Tutorial: Save 99% (Yes, 99%) Yearly by Managing Logs the AWS Way
Deploying Logging Agents with Bacalhau's Daemon Jobs
Welcome to another installation in our Bacalhau blog series! If you've followed our previous post on Save $2.5M Per Year by Managing Logs the AWS Way, you'll love what we've got today. We're going to walk you through setting up your very own log orchestration solution with Bacalhau. You'll learn to deploy logging agents as daemon jobs, aggregate key metrics, and more. The best part? We've prepared CDK code to automate the cluster setup on AWS. So, let's get started!
Pre-Processing Log Data Offers Several Benefits
In part 1 we have discussed how log pre-processing with Bacalhau provides a lot of benefits. To refresh our memories, the following were the main points.
Bandwidth Efficiency: Bacalhau cut the bandwidth for log transfers from 11GB to 800MB per host hourly – a ~93% reduction, maintaining data integrity and real-time metrics.
Cost Savings: Direct logs to a service like Splunk would cost roughly $2.5 million annually. Bacalhau’s approach? A mere $12k per year, marking a cost slash of over 99%.
Real-time Insights: Using aggregated data, we crafted detailed dashboards for monitoring web services, tracking traffic shifts, and spotting suspicious users.
Added Perks: With Bacalhau, benefits span faster threat detection using Kinesis, intricate batch tasks with raw logs in S3, and long-term storage in Glacier. Plus, you can keep using your go-to log visualization and alert tools.
In this part we will go over how this can be implemented. Let’s show you how!
Overview
We’re going to go through with four steps:
Setting up a sample cluster with the Bacalhau agents installed on them on AWS.
Installing and connecting your local Baclahau client to the deployed cluster.
Deploying a sample log generator
Deploying a log agent that sends aggregated logs to OpenSearch every 10 seconds and compresses raw logs to S3 hourly.
Prerequisites
Bacalhau CLI installed. If you haven't yet, follow this guide.
An installed and new version of the AWS CDK CLI. You can find more info here.
An active AWS account (any other cloud provider works too, but the setup commands will be different).

::::::

#### [Jobs]
A – Decide whether each statement agrees with the Bacalhau logging tutorial: (i) Per host, hourly log-transfer bandwidth fell from 11GB to 800MB. (ii) The log agent sends aggregated logs to OpenSearch once an hour. (iii) Any cloud provider works with the same setup commands. For each, answer yes or no and quote the deciding words.
B – According to the Bacalhau logging tutorial, what is the yearly cost of Bacalhau's approach?

::::::

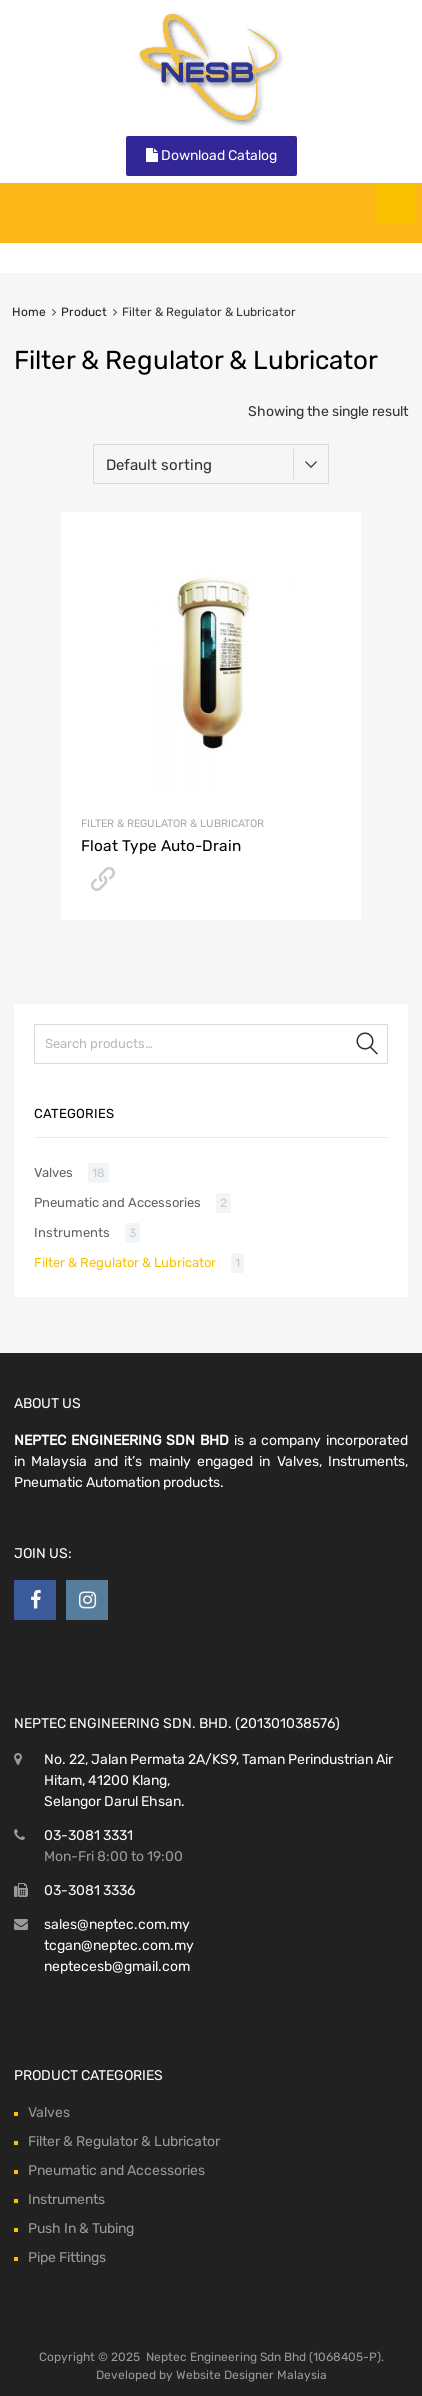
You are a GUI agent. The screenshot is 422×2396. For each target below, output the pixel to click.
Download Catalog (211, 155)
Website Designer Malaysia (251, 2375)
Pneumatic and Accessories (117, 1202)
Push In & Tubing (81, 2228)
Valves (53, 1172)
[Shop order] (211, 464)
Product (84, 312)
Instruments (72, 1232)
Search (368, 1047)
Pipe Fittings (67, 2257)
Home (29, 312)
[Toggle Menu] (396, 203)
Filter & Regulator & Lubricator (172, 823)
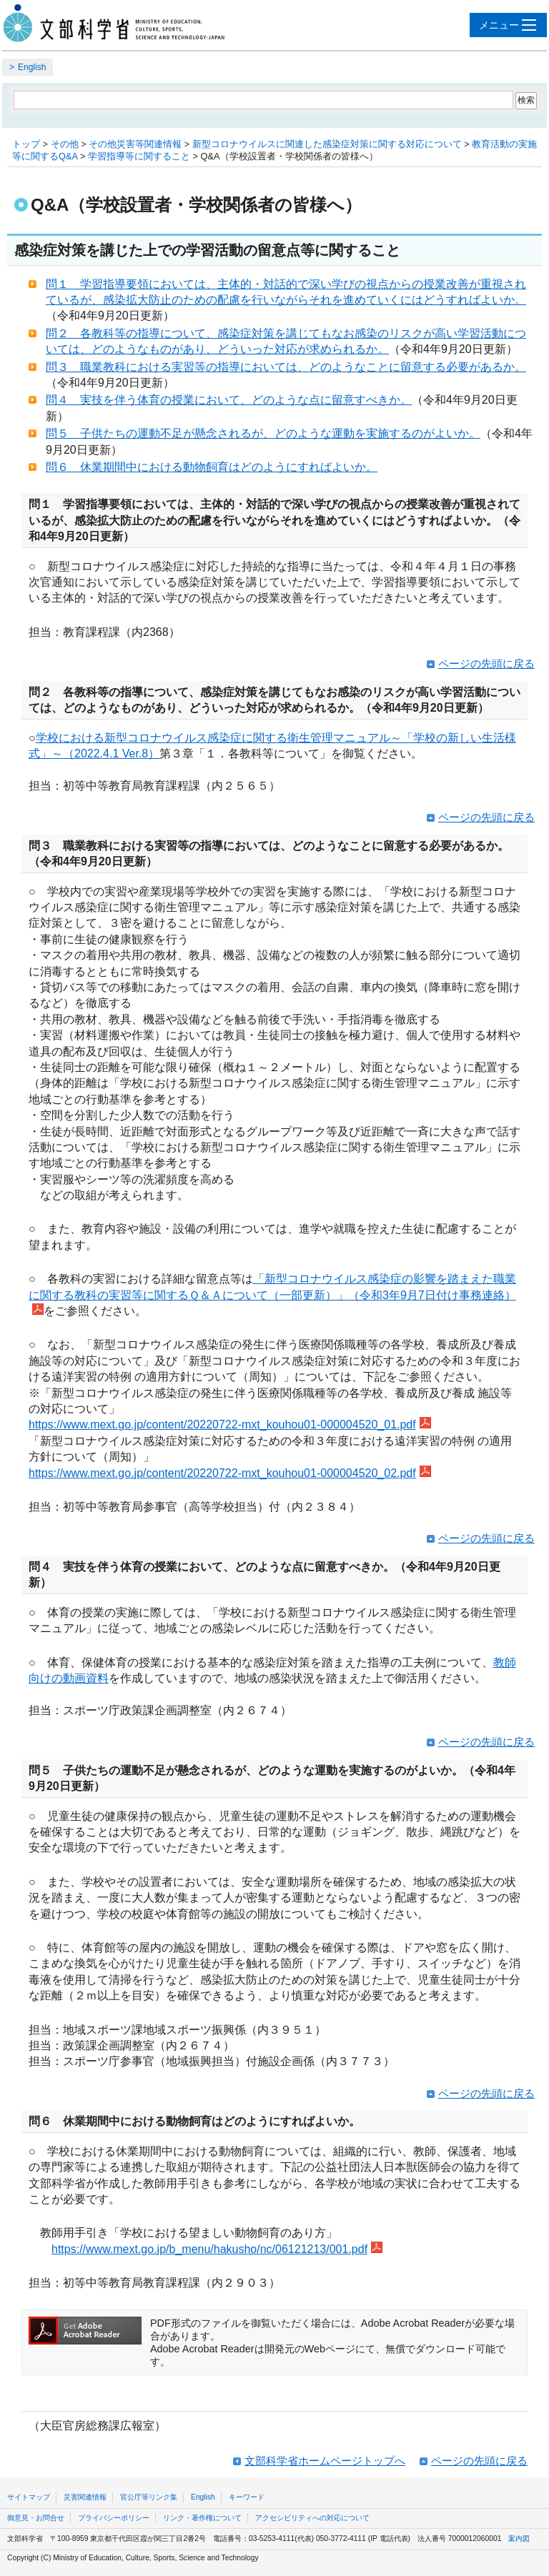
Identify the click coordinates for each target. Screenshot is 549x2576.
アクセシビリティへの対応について (312, 2518)
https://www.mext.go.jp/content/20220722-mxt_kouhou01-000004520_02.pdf (230, 1473)
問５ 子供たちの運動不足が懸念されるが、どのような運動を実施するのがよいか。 (263, 433)
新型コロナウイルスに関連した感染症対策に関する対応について (327, 144)
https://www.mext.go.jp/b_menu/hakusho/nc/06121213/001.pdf (216, 2249)
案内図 (519, 2538)
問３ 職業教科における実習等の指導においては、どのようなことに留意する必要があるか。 (286, 367)
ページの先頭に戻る (486, 663)
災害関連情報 (85, 2497)
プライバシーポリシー (113, 2518)
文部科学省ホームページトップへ (324, 2461)
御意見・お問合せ (35, 2518)
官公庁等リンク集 (148, 2497)
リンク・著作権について (202, 2518)
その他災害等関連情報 (135, 144)
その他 (65, 144)
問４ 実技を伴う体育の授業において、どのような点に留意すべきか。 (229, 400)
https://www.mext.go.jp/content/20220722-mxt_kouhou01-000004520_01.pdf (230, 1424)
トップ (26, 144)
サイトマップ (28, 2497)
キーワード (246, 2497)
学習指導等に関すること (139, 156)
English (32, 67)
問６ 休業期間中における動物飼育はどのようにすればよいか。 (211, 467)
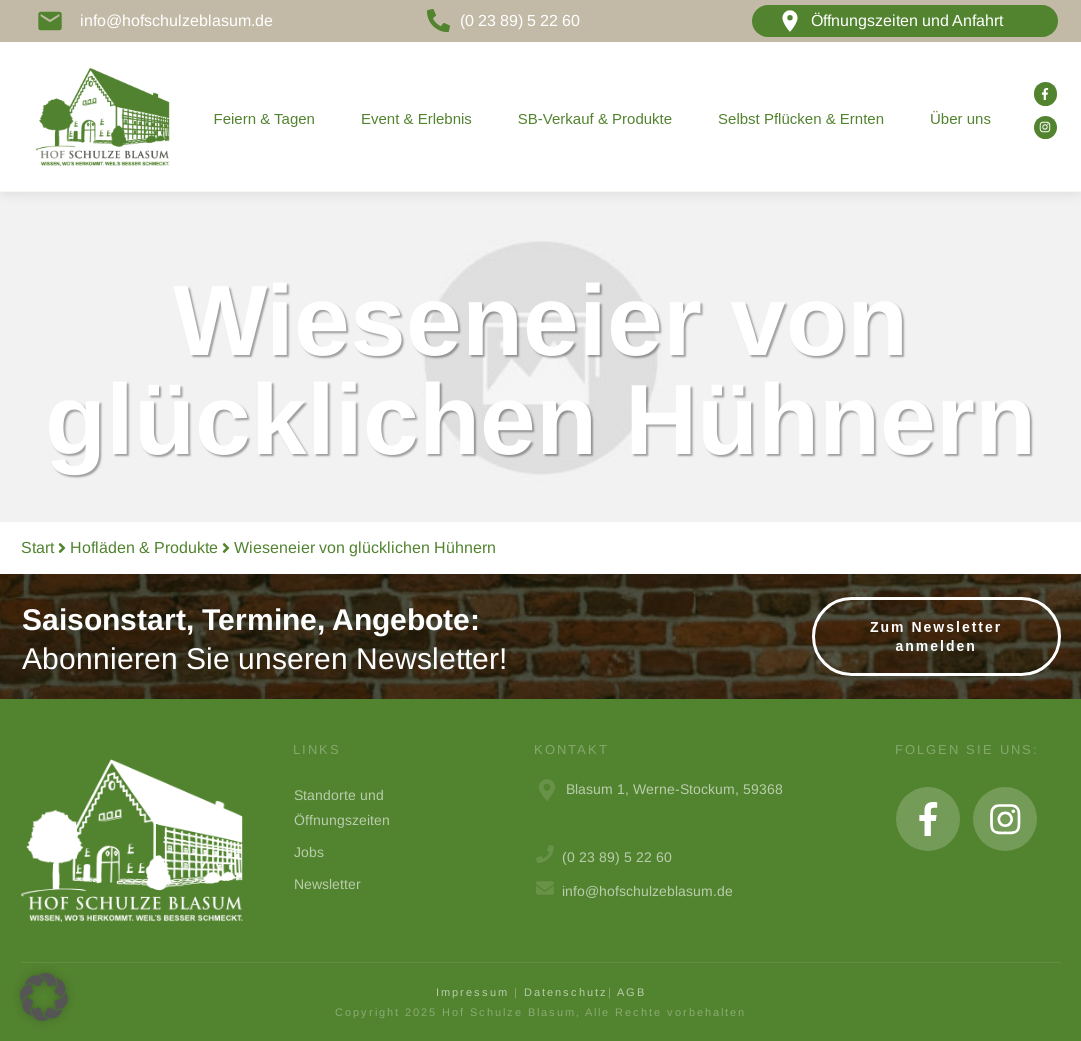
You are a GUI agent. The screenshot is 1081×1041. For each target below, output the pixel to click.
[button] (44, 997)
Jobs (309, 852)
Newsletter (327, 884)
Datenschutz (566, 992)
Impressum (472, 992)
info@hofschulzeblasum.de (176, 20)
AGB (631, 992)
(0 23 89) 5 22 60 (520, 20)
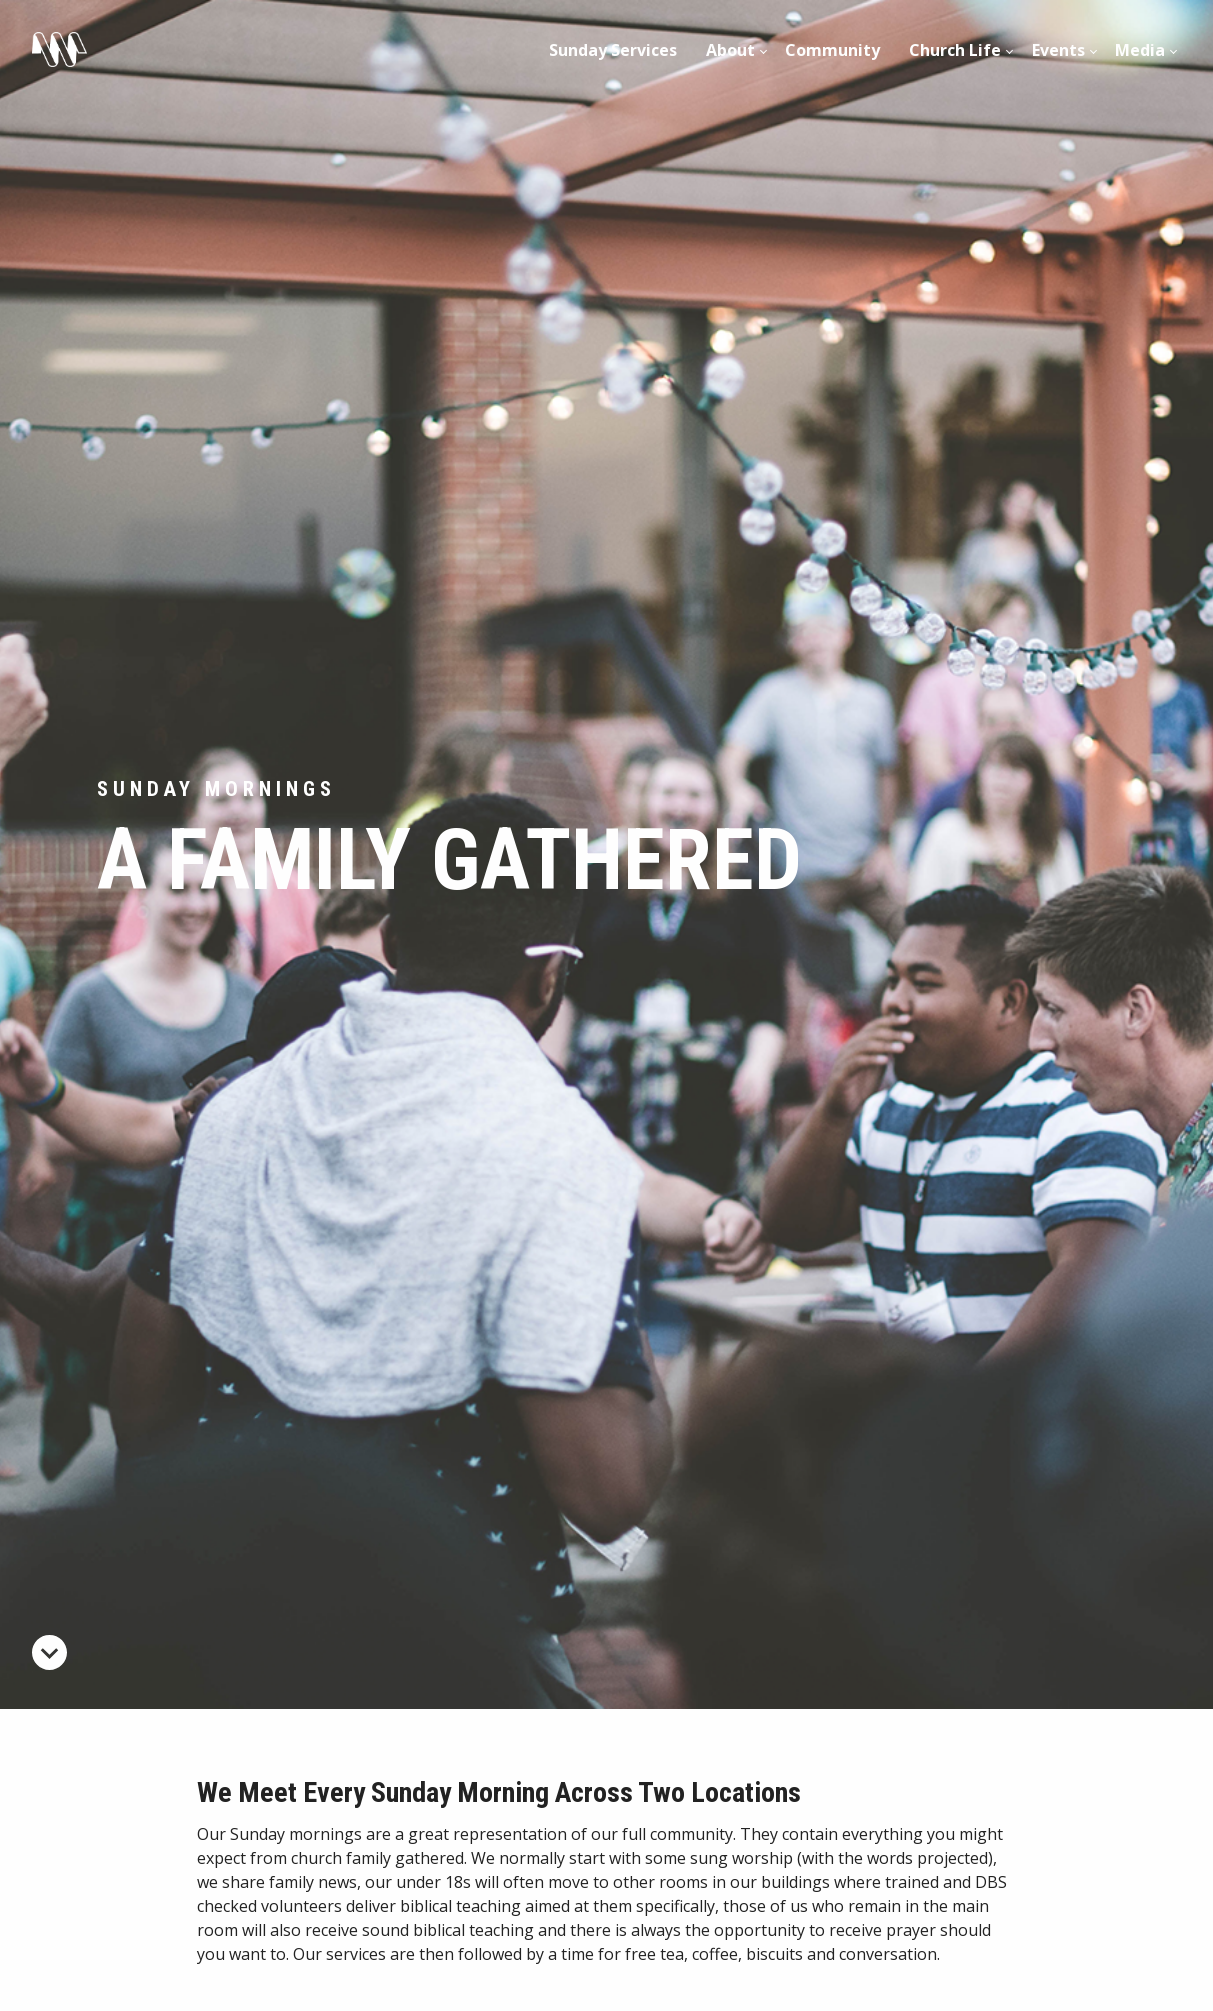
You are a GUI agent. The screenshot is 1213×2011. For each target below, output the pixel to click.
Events (1058, 50)
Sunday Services (613, 50)
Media (1140, 50)
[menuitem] (613, 50)
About (730, 50)
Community (832, 50)
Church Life (955, 50)
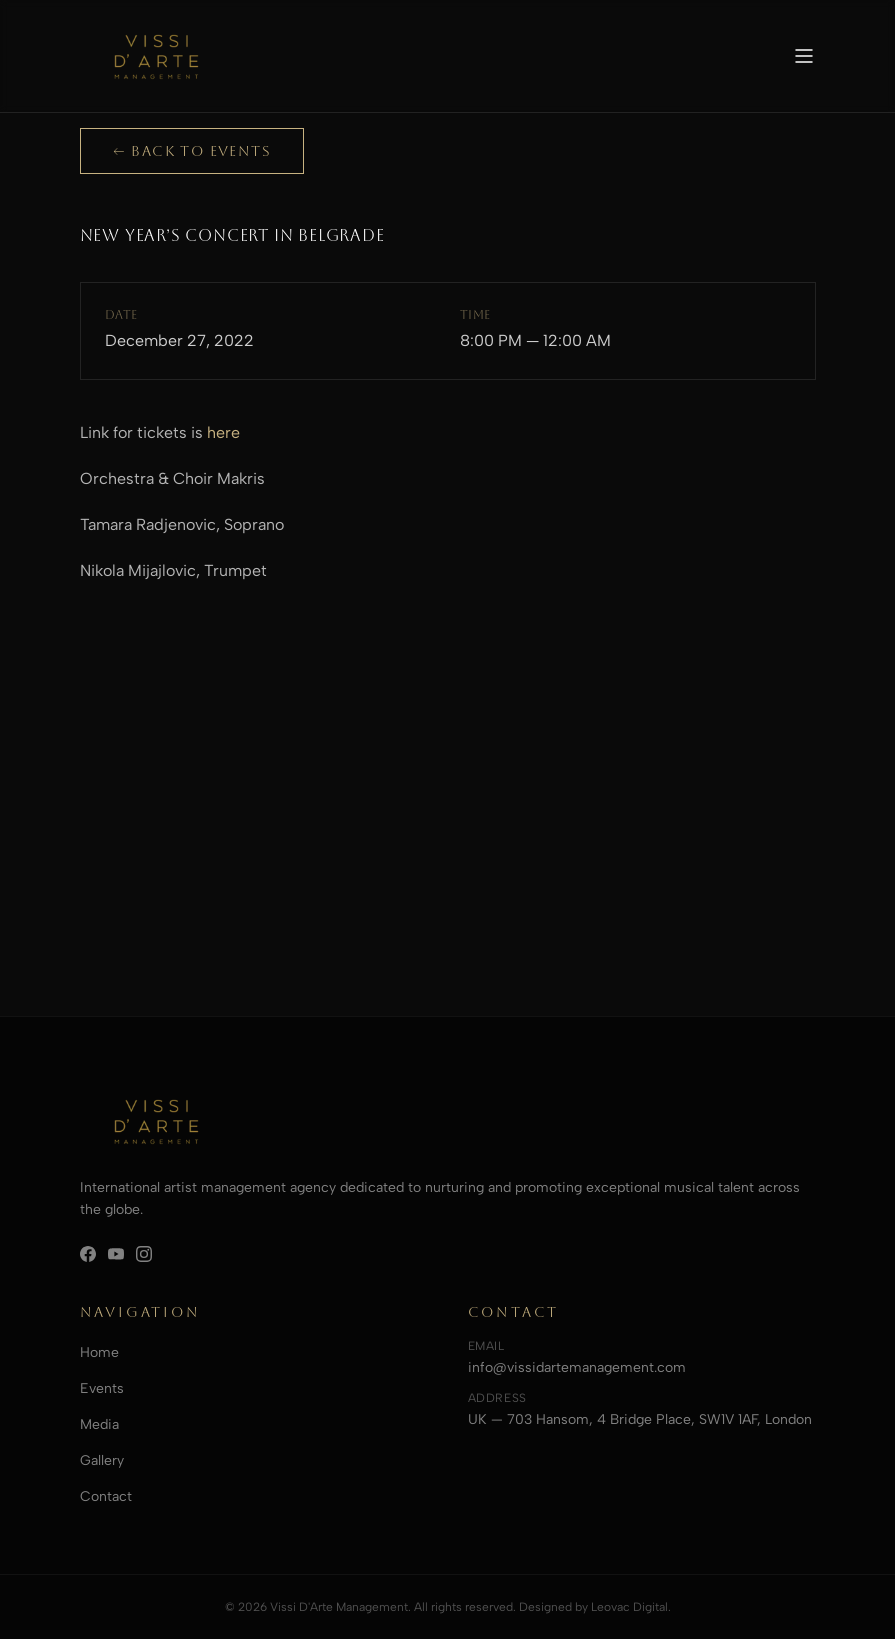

::::::

#### [Solved problems]
A –
(i) Yes: "Bacalhau cut the bandwidth for log transfers from 11GB to 800MB per host hourly"
(ii) No: "sends aggregated logs to OpenSearch every 10 seconds and compresses raw logs to S3 hourly"
(iii) No: "any other cloud provider works too, but the setup commands will be different"

B – $12k per year.